Старый император пил много вина, курил опиум, доверив дворец и столицу любимой жене, а сыновьям дальние провинции и бесконечные войны. Незаметно для Джахангира наследники выросли и стали интриговать против него. Особенно прытким оказался царевич Мухаммед Хуррам, который к тридцати годам сумел прославиться и как воин, и как архитектор. Он не скрывал своего недовольства всесилием Нур Джахан и в один прекрасный момент, когда падишах заболел, решил устроить переворот. Однако его спонтанная попытка свергнуть отца потерпела неудачу - Джахангир внезапно поправился, могольская знать от узурпатора отвернулась, а войско без денег разбежалось. Пришлось идти попятную - вымаливать у императора прощения. Трудно сказать, почему тогда Джахангир пощадил мятежника? Может быть убоялся прослыть сыноубийцей, а может вспомнил про его талант - архитектора, строителя, способного украсить безликий Кабул изящными куполами и арками. Он, ценитель прекрасного, не смог поднять руку на того, кого Аллах благословил созидать благолепие мирских жилищ. Скорей всего, им двигал политический расчет - опасение того, что громкие семейные разборки спровоцируют смуту по всей стране, и тогда мало никому не покажется.

За своё помилование Хуррам расплатился годами кочевой жизни. Переезжая с места на место, он громил армии вечных врагов Империи: на западе и севере - персов, на юге – сепаратистов из индуистских королевств Декана, и всюду строил, строил, строил… Балансируя между жизнью и смертью, царевич не падал духом, поскольку подле него всегда была любимая Мумтаз Махал. Он никогда не подвергал её соперничеству с другими женщинами. У него было еще две жены, но с ними он состоял в политическом браке, а не в браке любви.
Почти каждый год в семье царевича рождались дети, но все они были зачаты в лоне несравненной Мумтаз. Придворные буквально терялись в догадках: чем она смогла приворожить харизматичного сына падишаха? Кто-то грешил на магию, кто-то на чудесные зелья-привороты, но истинная правда открылась после смерти Джахангира, когда после короткой дворцовой разборки Хуррам взошёл на трон и стал полагаться не столько на мнение дивана, сколько на интуицию жены.
 
Заметки на полях! Описывая историю отношений Хуррама и Мумтаз, так и хочется вспомнить афоризм великого француза Антуана де Сент-Экзюпери: «Любить - это не значит смотреть друг на друга, любить - это значит смотреть в одном направлении!».

Только один раз Шах-Джахан (так стал звать Хуррама после коронации) не прислушался к просьбам мудрой жены. Это случилось в тот момент, когда ему нужно было решить судьбу своих братьев и племянников. По традиции могольского двора их, как потенциальных претендентов на престол, следовало убить.
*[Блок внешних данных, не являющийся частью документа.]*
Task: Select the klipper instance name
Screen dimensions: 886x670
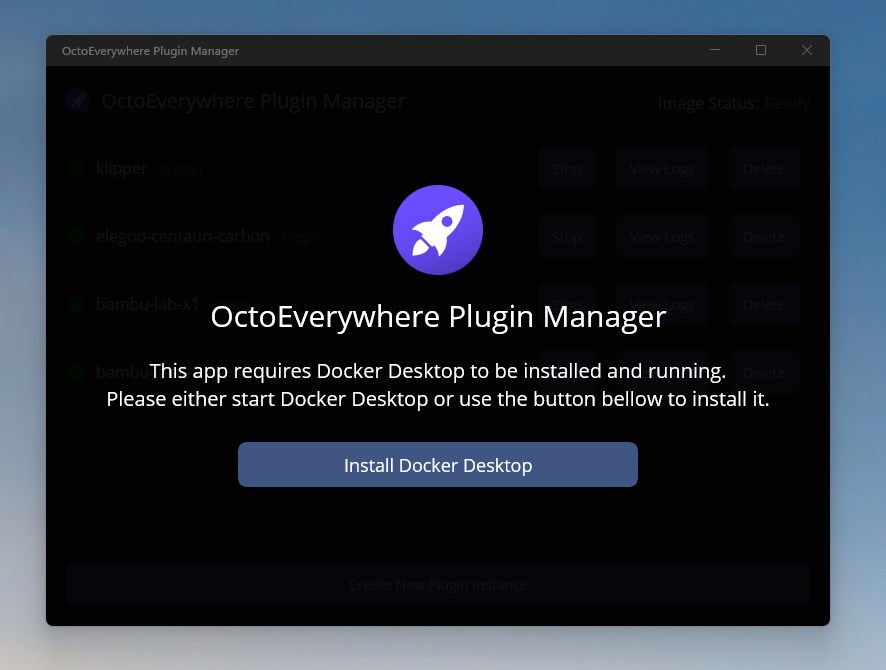Action: 122,169
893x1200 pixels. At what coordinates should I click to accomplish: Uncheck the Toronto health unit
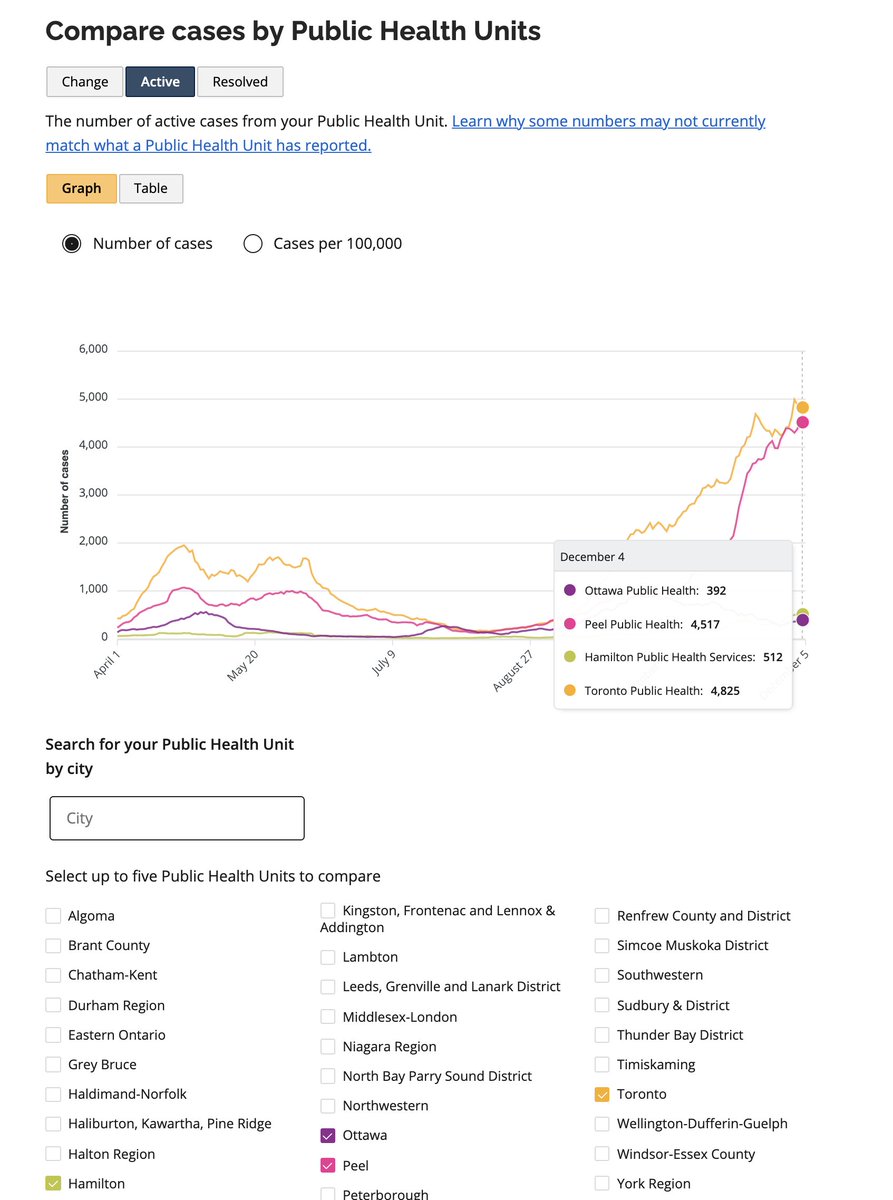602,1094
Мумтаз попробовала отговорить мужа от жестокой расправы, но тот, не колеблясь, отдал приказ казнить всех, поскольку знал, что проявленное малодушие может обернуться для семьи для него самого тяжелыми последствиями. Гуманизм, проявленный к сопернику, на Востоке всегда расценивался, как слабость и становился поводом для заговоров и переворотов.

Заметки на полях! Среди жертв дворцовой резни был и зять вдовствующей императрицы Нур Джахан - Шахрияр. Именно его амбициозная персиянка прочила в преемники Джахангиру. Не вышло! Знать поддержала воина и строителя Хуррама, а тот, будучи женатым на Мумтаз (племяннице Нур Джахан), не стал мстить женщинам, отправив их подальше от столицы в Лахор. Там Нур Джахан занялась любимыми делами – сочинительством стихов и строительством мавзолеев.
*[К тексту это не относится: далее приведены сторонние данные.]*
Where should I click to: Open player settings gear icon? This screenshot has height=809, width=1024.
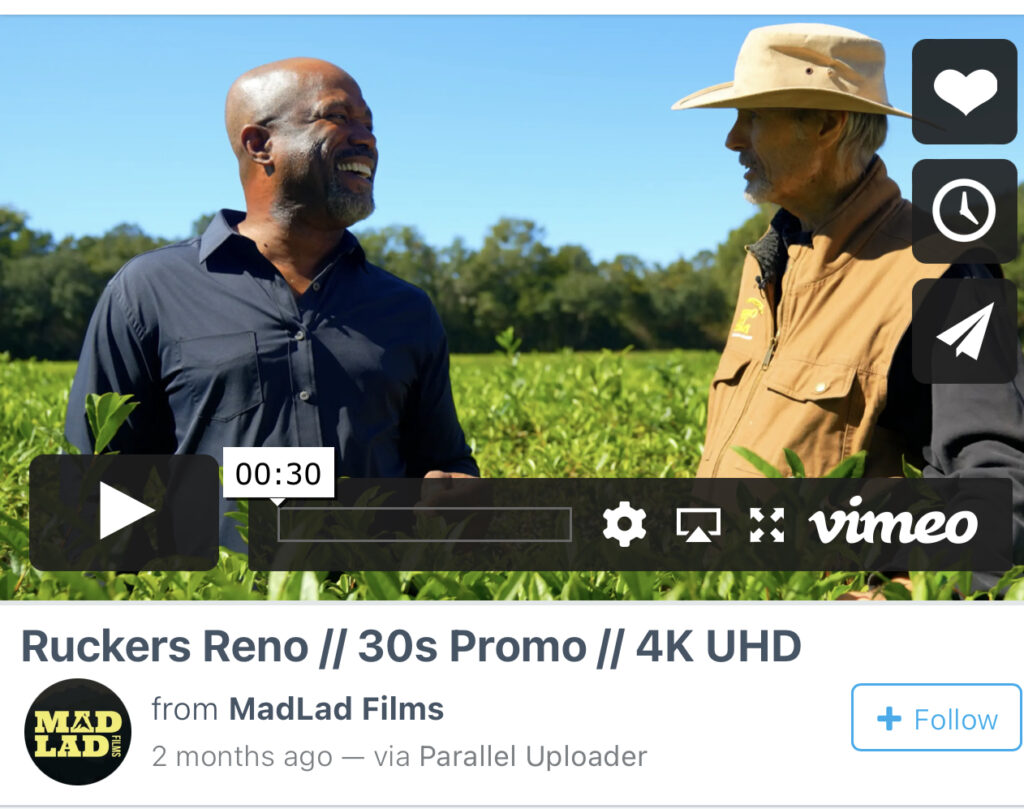point(624,524)
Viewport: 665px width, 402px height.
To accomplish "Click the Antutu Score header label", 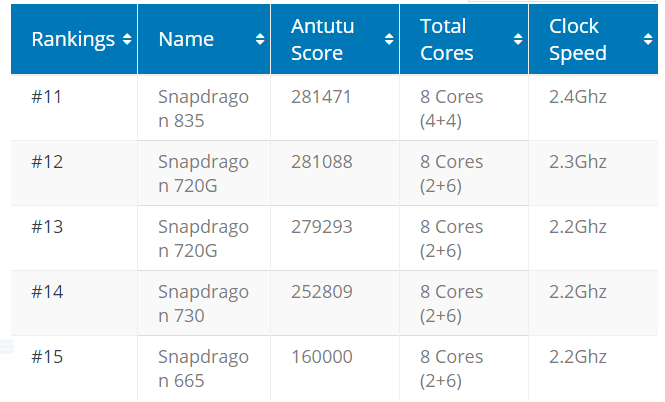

Характерной чертой правления Бабуридов в Индии была постоянная проекция силы на окраинные провинции. Император всё время совершал походы в сторону тех, кто с его точки зрения не проявлял должного смирения. В первые пять лет Шах Джахан практически не находился в столице. Его войско, победно шествуя по джунглям Бенгалии и Голконды, по горным тропам Афганистана, было уверено, что удачу им приносит любимая жена правителя.

В отличие от других обитательниц гарема, Мумтаз не цеплялась за роскошь и комфорт дворцовых покоев – ей нравилась кочевая жизнь, в которой она могла сопереживать делам мужа. Её деятельная натура вдохновляла падишаха на новые свершения. Он не только воевал, но и обустраивал страну, придавая большое значение тому, что нынче зовётся инфраструктурой (мостам, дорогам, дамбам и т.п.). Зачастую, в круговерти больших дел Шах Джахан упускал важные мелочи, происходящие вокруг него. Прозорливая Мумтаз Махал в этих случаях всегда приходила на помощь, спасая людей от голода, от произвола чиновников и всего того, что загоняло простых людей в безвыходное положение. Её усилиями в стране сохранялась вера в порядок и справедливость.
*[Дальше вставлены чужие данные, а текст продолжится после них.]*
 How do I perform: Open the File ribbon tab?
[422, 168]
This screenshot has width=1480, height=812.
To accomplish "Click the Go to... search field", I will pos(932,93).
Высокое доверие Шаха Джахана к любимой жене воплотилось в том, что он наделил её должностью хранительницы печати. Таким образом каждый царский указ попадал на глаза мудрой Мумтаз и она могла высказать своё мнение по поводу принимаемого решения. Обсуждение государственных дел у правящей четы вошло в привычку, и если царица по состоянию здоровья не могла помочь советом падишаху, то он, зачастую, откладывал решение до лучших времён.

Помимо государственных забот у Шах Джахана и Мумтаз Махал ещё были общие дела - забота о детях и покровительство искусствам.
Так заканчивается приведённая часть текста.